WORK INSTRUCTIONS
Look at each line of the records and count those with "Rhumatisme" in them. Please answer with the count alone.

Source records

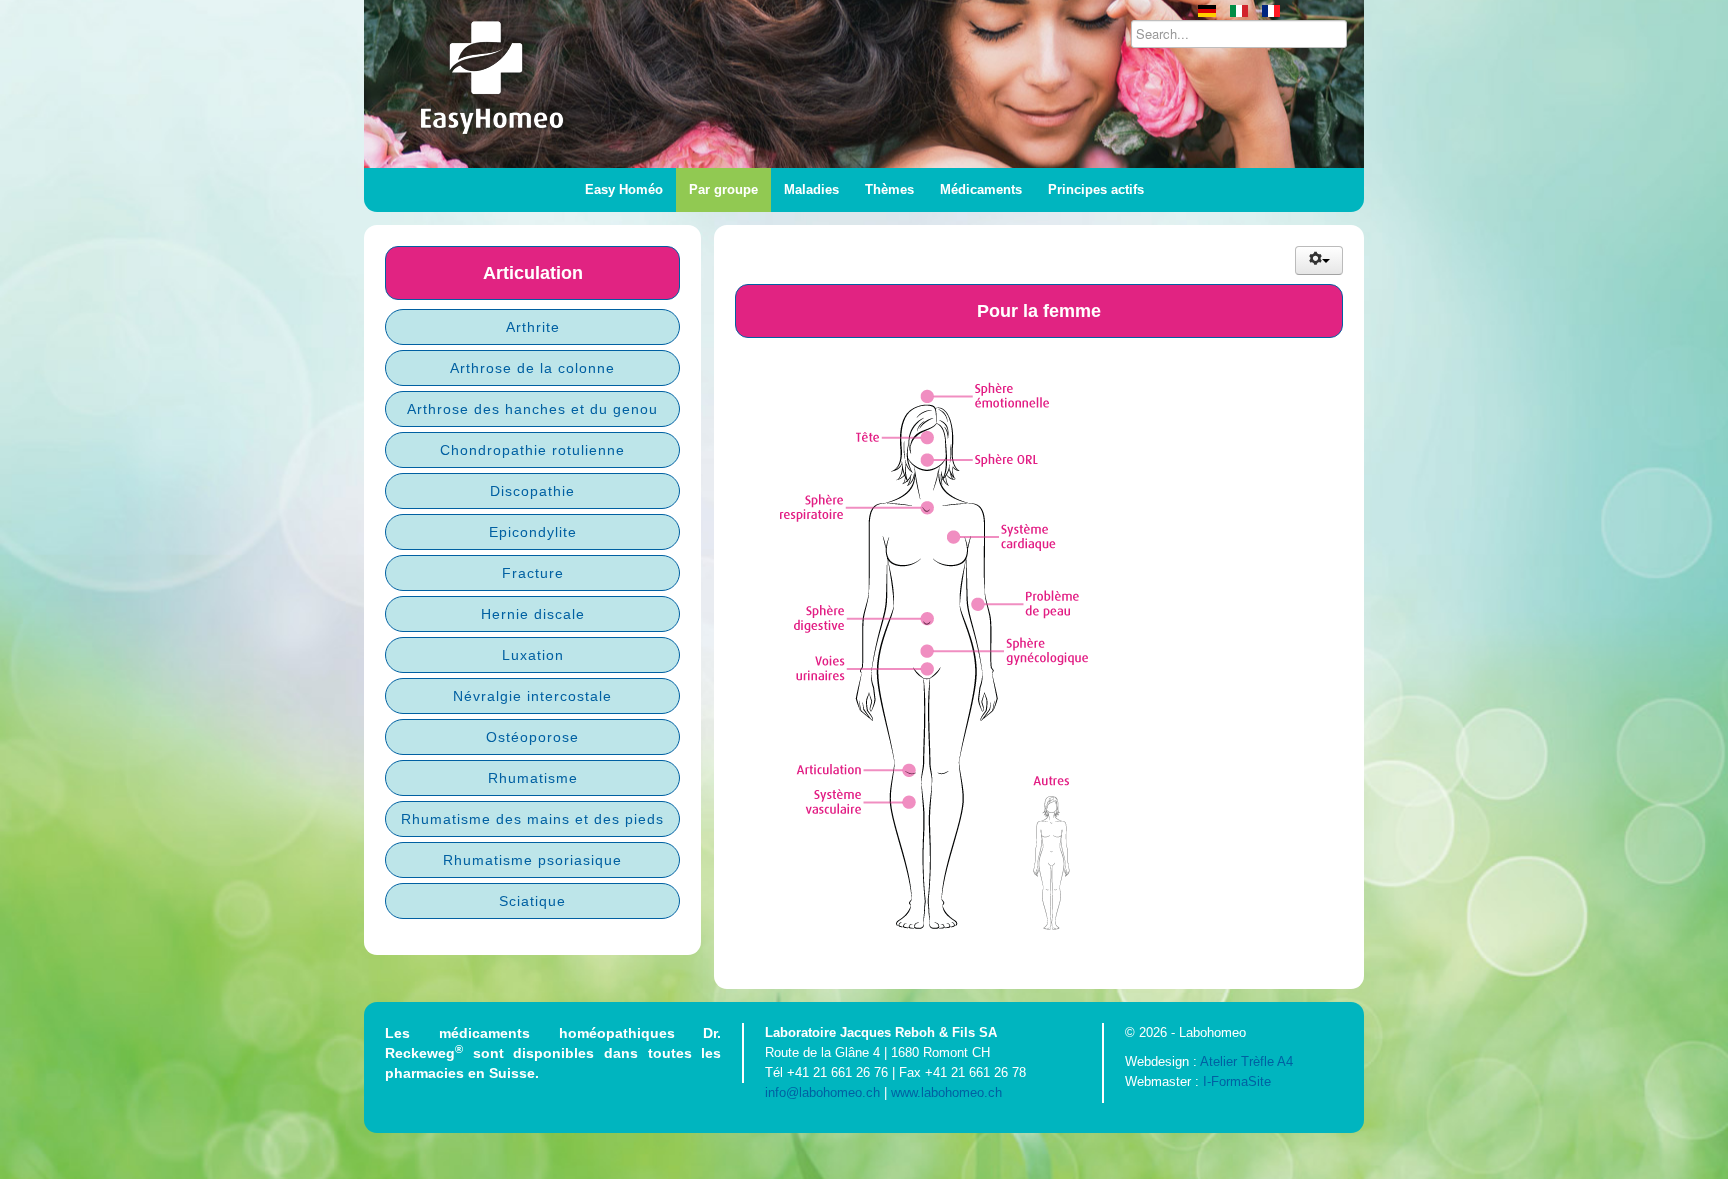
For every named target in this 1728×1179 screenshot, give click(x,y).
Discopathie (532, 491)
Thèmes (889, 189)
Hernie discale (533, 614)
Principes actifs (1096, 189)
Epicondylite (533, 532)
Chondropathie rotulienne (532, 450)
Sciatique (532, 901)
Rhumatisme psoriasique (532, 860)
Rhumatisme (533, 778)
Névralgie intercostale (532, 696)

SOLUTION
2